Among Frank's manifold acquaintances was a young man of the name of Winton, who had at one time been a clerk in Avison's Bank, but had since accepted a better-paid situation in Umpleby's Bank at Dulminster. Winton came over once or twice a month to Ashdown to see his relatives, on which occasions he and Derison generally contrived to have an hour or two together at their favorite billiards.

Said Winton on one occasion, nearly a year before the time of which we are now writing:

"I'm going to tell you a secret, old man, which you may or may not make use of to your own advantage. That will be for you to decide when you've heard it; only, you must first give me your sacred word of honor never to mention it to a soul."

Frank gave the required promise without difficulty.

"I know you often visit at John Brancker's," resumed the other, "and report has it that you're sweet on that pretty niece of his. Small blame to you, if you are, say I. However, if you're not, perhaps you'll think it advisable to be so when I whisper to you that in our books at Umpleby's the very nice little sum of twelve hundred pounds is at the present moment standing to the credit of Miss Hermia Rivers."

"Winton, you must be dreaming," was all Derison could say, so extreme was his astonishment.

"Not a bit of it, my boy. I've seen the account with my own eyes. Its been accumulating for years, at the rate of eighty pounds per annum. John comes over once a quarter, as regular as clockwork, bringing twenty pounds with him at each visit.

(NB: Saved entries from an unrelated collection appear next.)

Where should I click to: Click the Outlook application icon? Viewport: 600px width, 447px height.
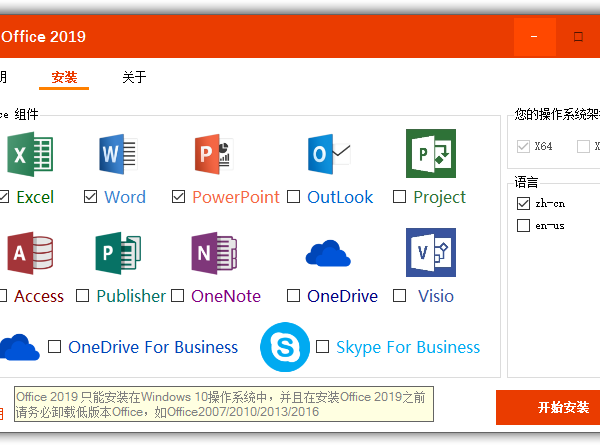tap(329, 155)
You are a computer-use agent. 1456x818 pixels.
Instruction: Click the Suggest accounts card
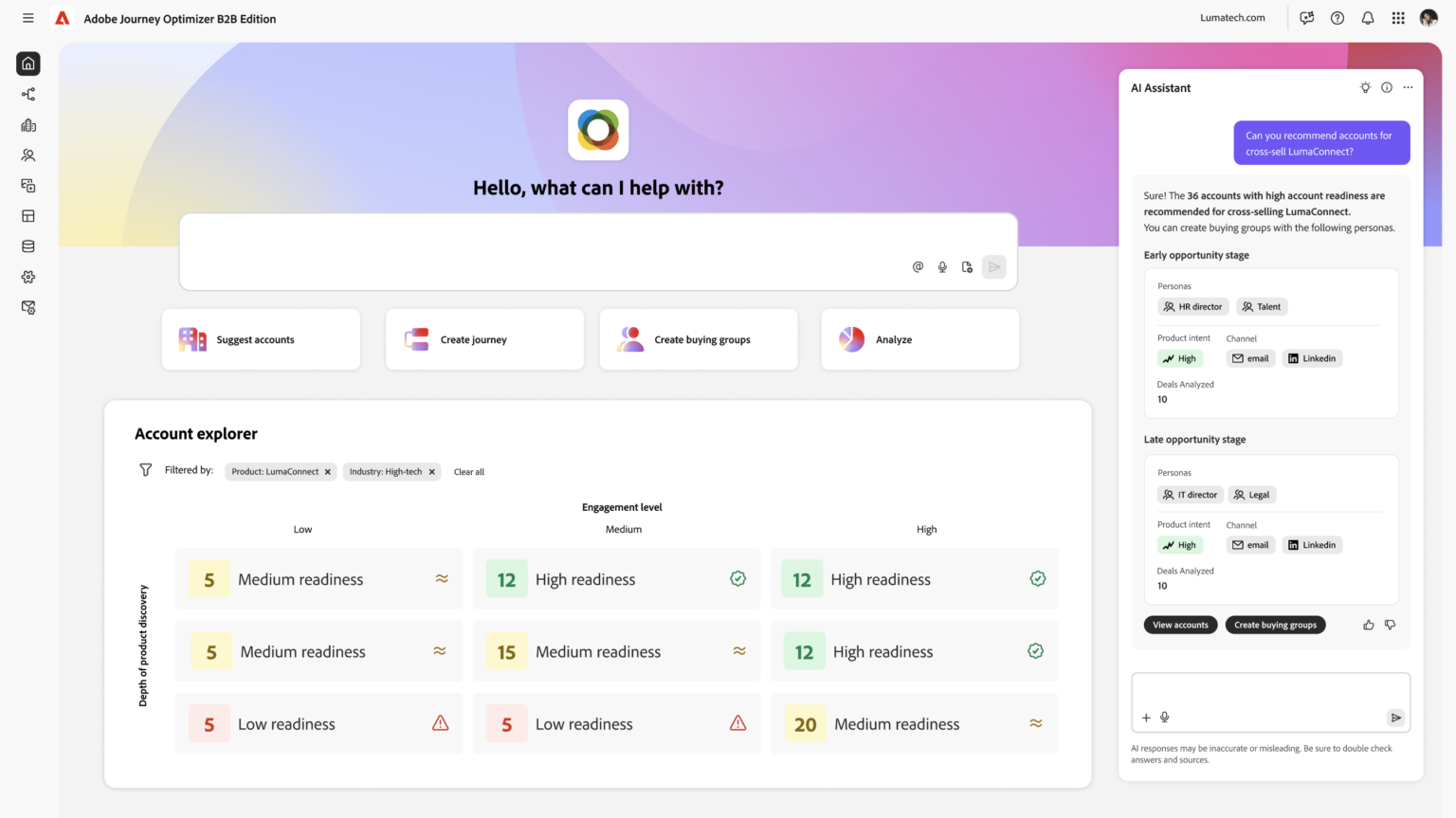[261, 339]
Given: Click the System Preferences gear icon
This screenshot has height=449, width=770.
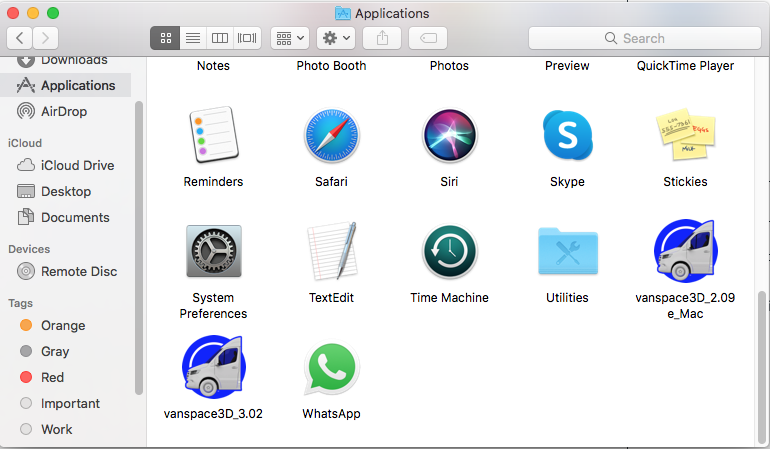Looking at the screenshot, I should coord(214,252).
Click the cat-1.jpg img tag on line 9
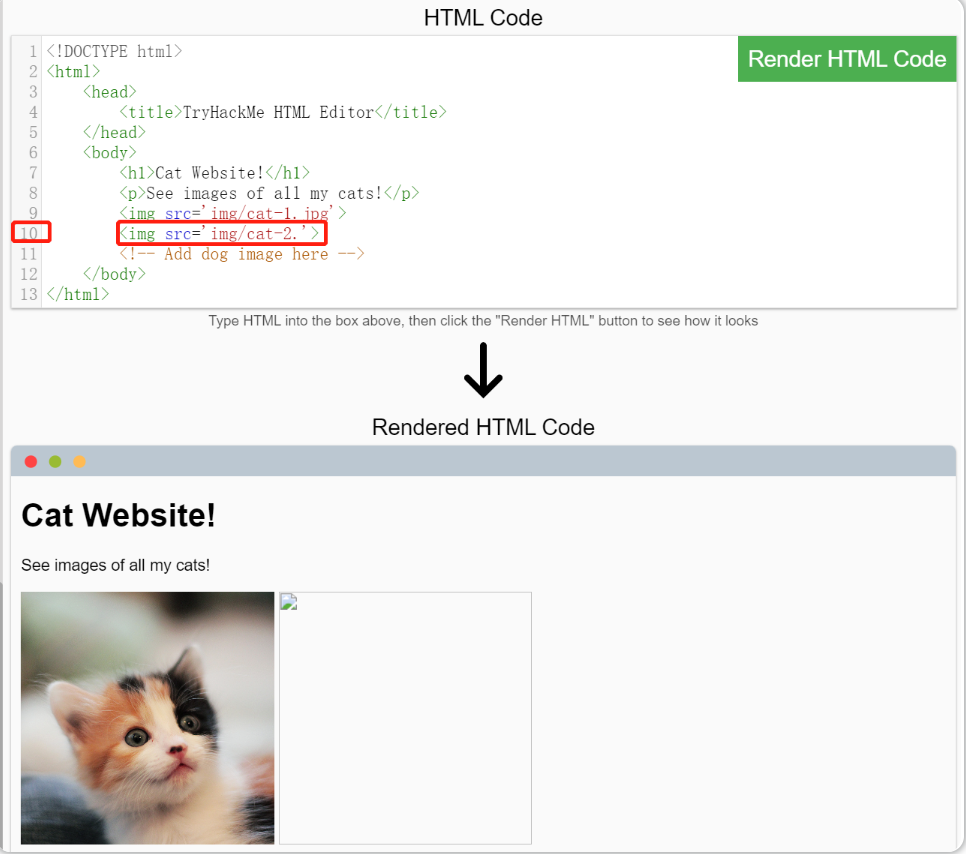The height and width of the screenshot is (854, 966). 233,213
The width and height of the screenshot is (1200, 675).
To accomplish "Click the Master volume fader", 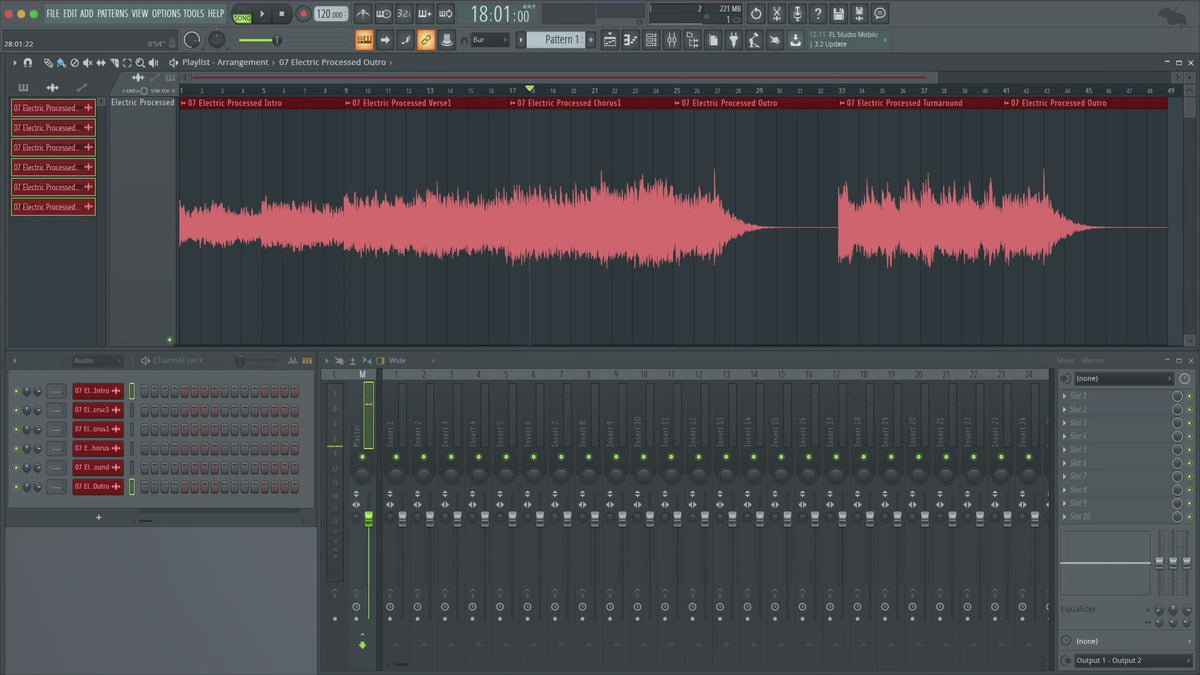I will 368,518.
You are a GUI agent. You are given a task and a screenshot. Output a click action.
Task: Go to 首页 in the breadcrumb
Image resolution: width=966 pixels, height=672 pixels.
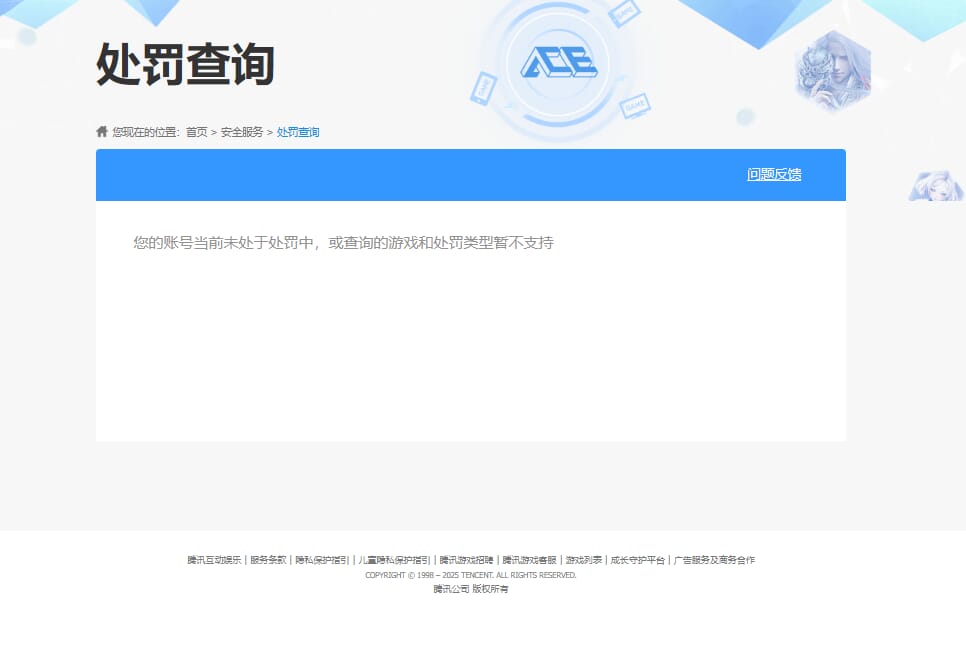pos(196,132)
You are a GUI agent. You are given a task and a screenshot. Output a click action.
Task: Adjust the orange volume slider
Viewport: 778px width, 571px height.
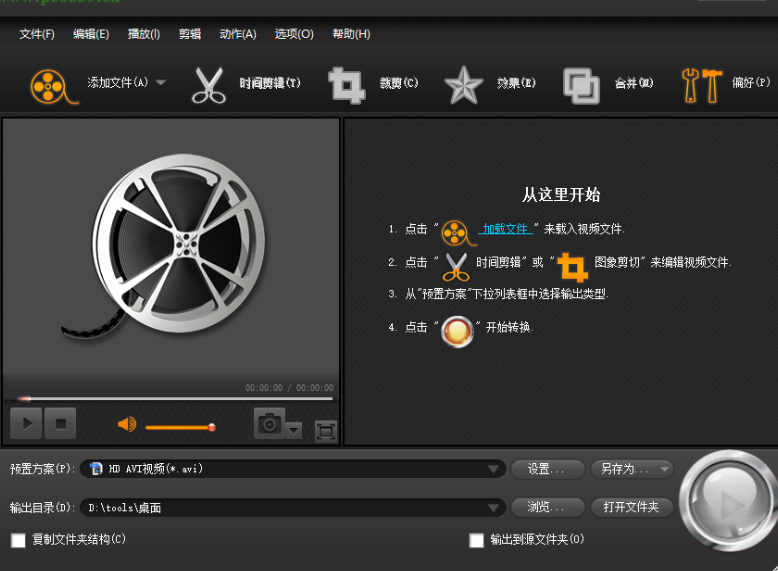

The probability is that he banks with us in order that none of Avison's people may know anything of the affair."

"But are you quite sure that the account stands in the name of Miss Rivers, and of no one else?" asked Frank after a pause, during which he had been trying to digest his friend's startling information.

"Of course I'm sure. Hermia Rivers, and that alone, is the name in our ledger. I suppose honest John, having no children of his own, is investing his savings, or some portion of them, for the benefit of his niece. He'll be a lucky fellow that gets Miss Hermy for a wife. If I wasn't engaged already, hang me if I wouldn't have a cut-in on my own account."

It did not take Frank long to make up his mind what he ought to do; the duty he owed to himself lay clearly before him. He would propose to Hermy without a day's delay. He had loved her all along, but he felt that she was dearer, far dearer, to him now than ever she had been before.